En chemin, Ginny explique à sa nièce :
''Tu connais les lois. Normalement, seule la famille peut aller chercher une personne au commissariat. Mais il faut devancer son père alors j'ai crée une fausse identité par magie et indédectable des moldus.''
Elle montre sur son blouson un badge où il est écrit Gertrude Blondel. Rose est ravie.
''Ça marchera sans problème.''
''Oui. Je vais me faire passer pour la mère de Belinda. C'est plausible, elle a le même âge que toi et Albus.''
Arrivés au commissariat, Ginny se présente confiante à l'accueil.
''C'est à quel sujet ?'' dit la réceptionniste.
''Je m'appelle Gertrude Blondel. Je viens chercher ma fille Belinda qui a été retrouvée dans la rue et emmené ici. Elle est très corpulente et a des cheveux blonds.''
Malheureusement, alors que tout marche à merveille, c'est le moment que choisit Germain Blondel pour débarquer. Lorsqu'il annonce être le père, la réceptionniste dit :
''Ah parfait, votre femme est arrivée juste avant vous.''
''Ma femme ? Je suis divorcé.''
Et lorsqu'il découvre Ginny puis Rose, ses yeux deviennent rouges.

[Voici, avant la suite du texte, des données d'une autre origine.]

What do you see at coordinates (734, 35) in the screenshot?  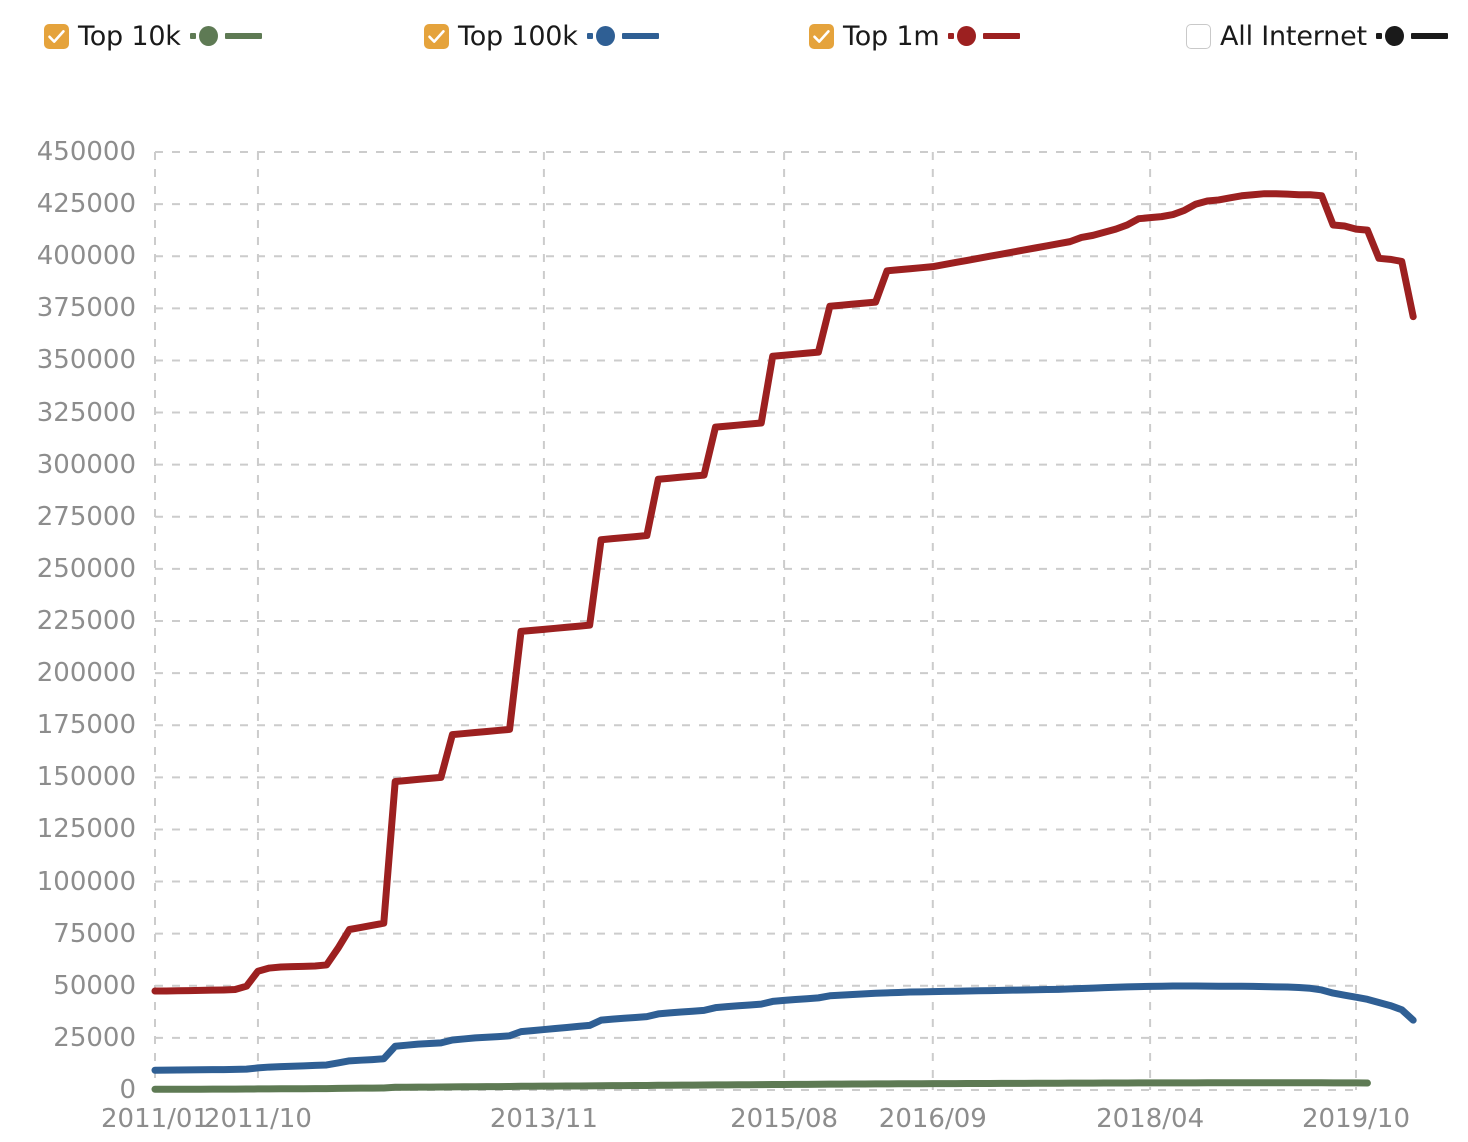 I see `series-legend: Top 10k Top 100k Top 1m All Internet` at bounding box center [734, 35].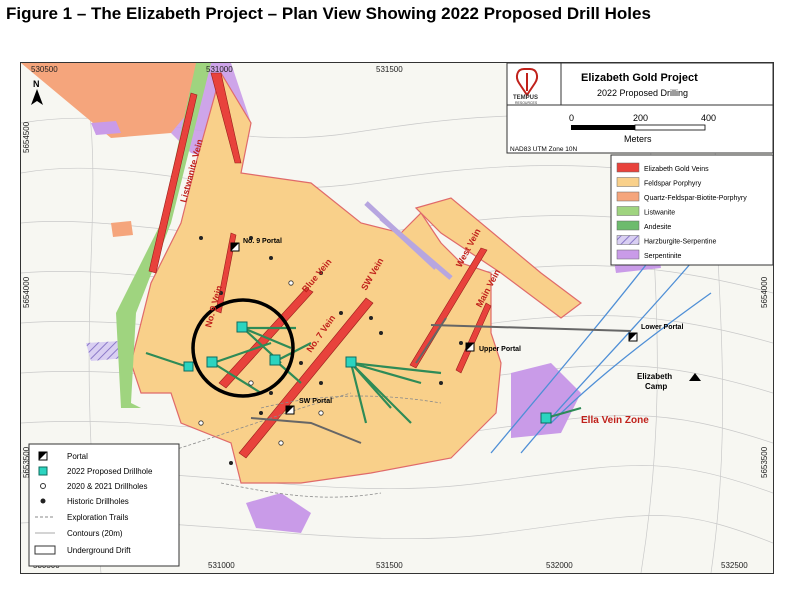 The height and width of the screenshot is (605, 800). I want to click on coord-y-right-0: 5654000, so click(764, 292).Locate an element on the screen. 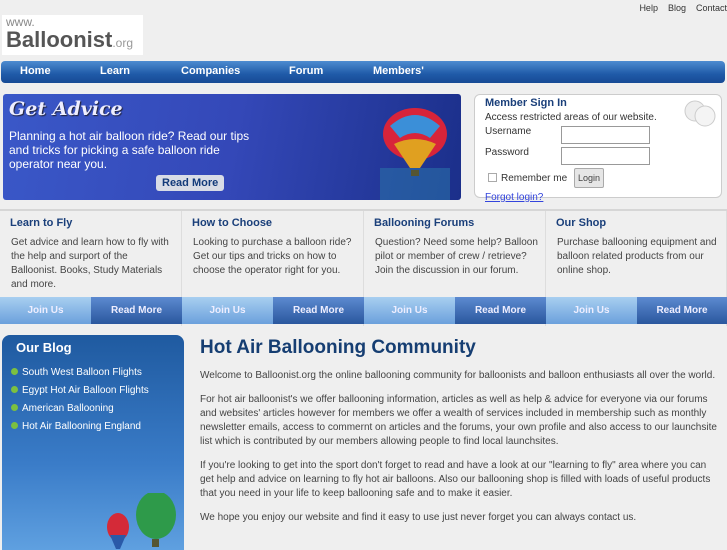  blog-item: South West Balloon Flights is located at coordinates (80, 376).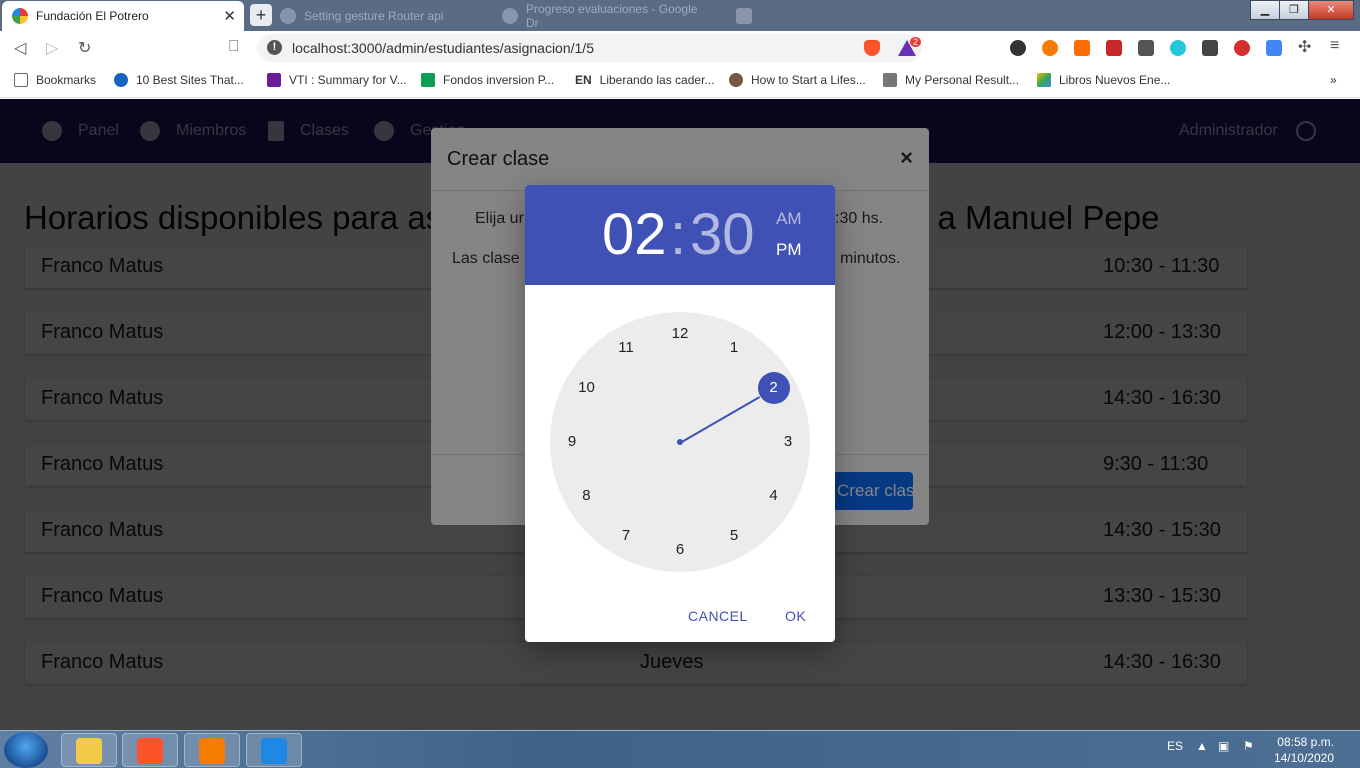  I want to click on info-icon: !, so click(274, 48).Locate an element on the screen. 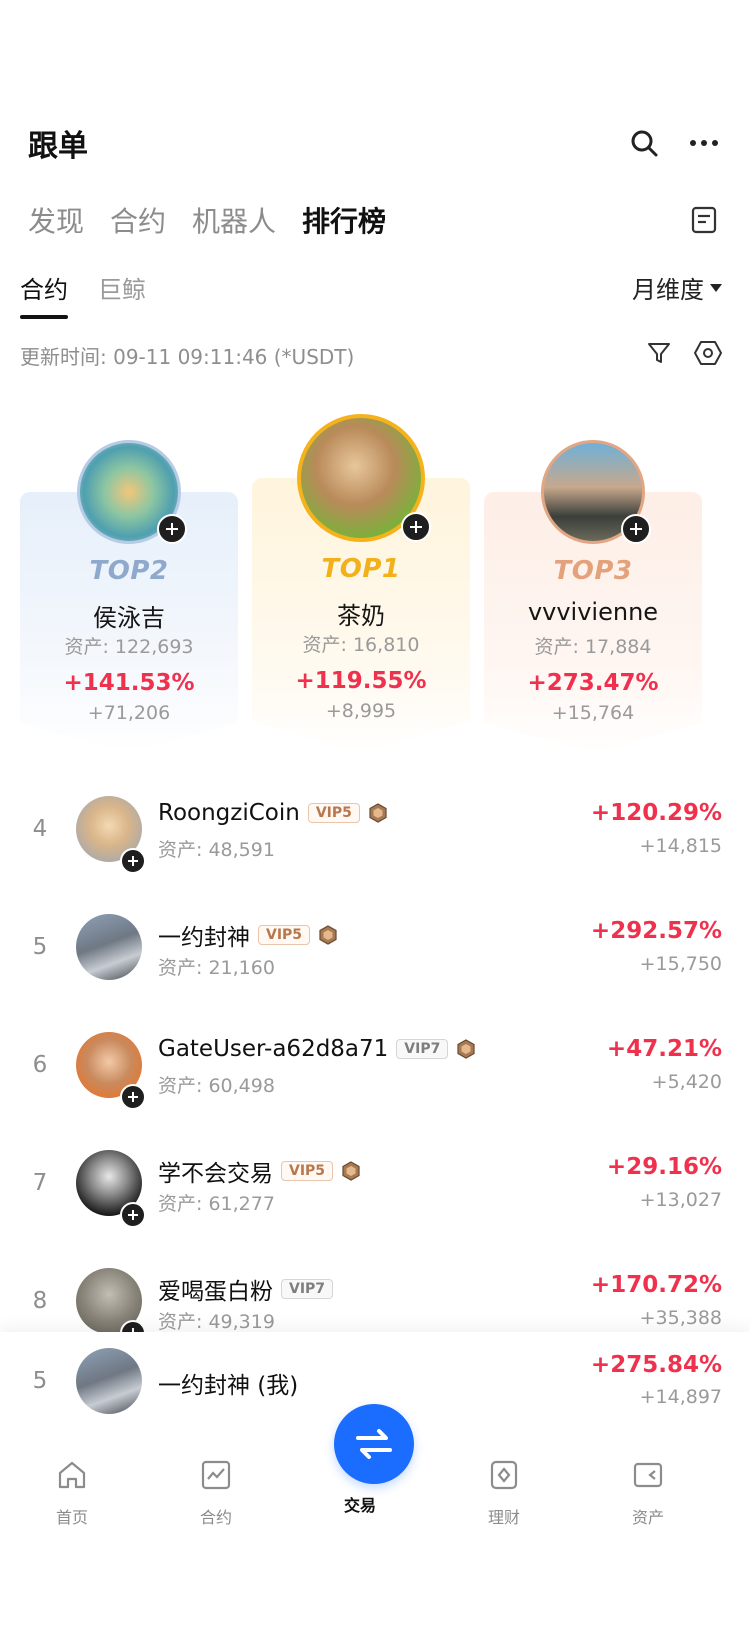 This screenshot has height=1630, width=750. trader-name: 爱喝蛋白粉 is located at coordinates (216, 1292).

''Encore vous ! Si vous continuez à vous mêler de mes affaires, je porte plainte auprès du Magenmagot !''
La réceptionniste le regarde avec curiosité et Blondel, réalisant sa gaffe, la minimise en disant d'une fausse voix fluette :
''C'est le nom de la direction qui gère mon entreprise.''
Et Rose rentre à la maison complètement abattue. Ses parents et Ginny n'ont pas le temps de dire un mot qu'elle courre jusque dans sa chambre, en larmes, et claque la porte.
Cher journal, la vie est vraiment injuste. Avec la tante Ginny, on a essayé de sauver Belinda des griffes de son affreux père mais nous avons échoué et nous ne savons plus quoi faire. J'ai mal de la savoir battue par ce c… Si je pouvais, je le briserais et l'étranglerais vif ce salopard
A cet instant, sa mère entre dans la chambre. Rose s'empresse de cacher son journal mais trop tard, Hermione l'aperçoit. Rose affiche un air gêné et sa mère dit :
''Oh ! Ne t'en fais pas, ma chérie. Moi aussi, je tiens un journal intime.''
Rose ne répond rien. Sa mère s'assoit à côté d'elle. Se raclant la gorge, Rose marmonne :
''Ce n'est pas juste, maman. Pourquoi le père de Belinda est comme ça ? Comment peut-on être aussi ignoble avec sa propre fille ?''
Hermione hésite avant de lui répondre. La question est délicate.
''Hélas, les humains ne sont pas tous des gens biens.''
''J'ai peur, maman. Que faire pour la sauver ?''
''Je serai franche avec toi en te disant que je ne sais pas. Mais nous allons essayer. Normalement, elle sera avec toi demain au Pensionnat.''
Mais cet espoir-aussi va être déçu et Rose se dit que rien ne va.
Bien sûr, elle est folle de joie de retrouver son Scorpius et elle se jette dans ses bras sous les regards amusés des mamans et ceux un peu plus renfrognés des pères. Mais ni lui ni elle ne dit un mot.
La joie est de courte durée. Lorsque Lagrogne referme les portes du pensionnat après le départ des parents, ils constatent l'évidence et ce qu'ils ont tous les deux craints.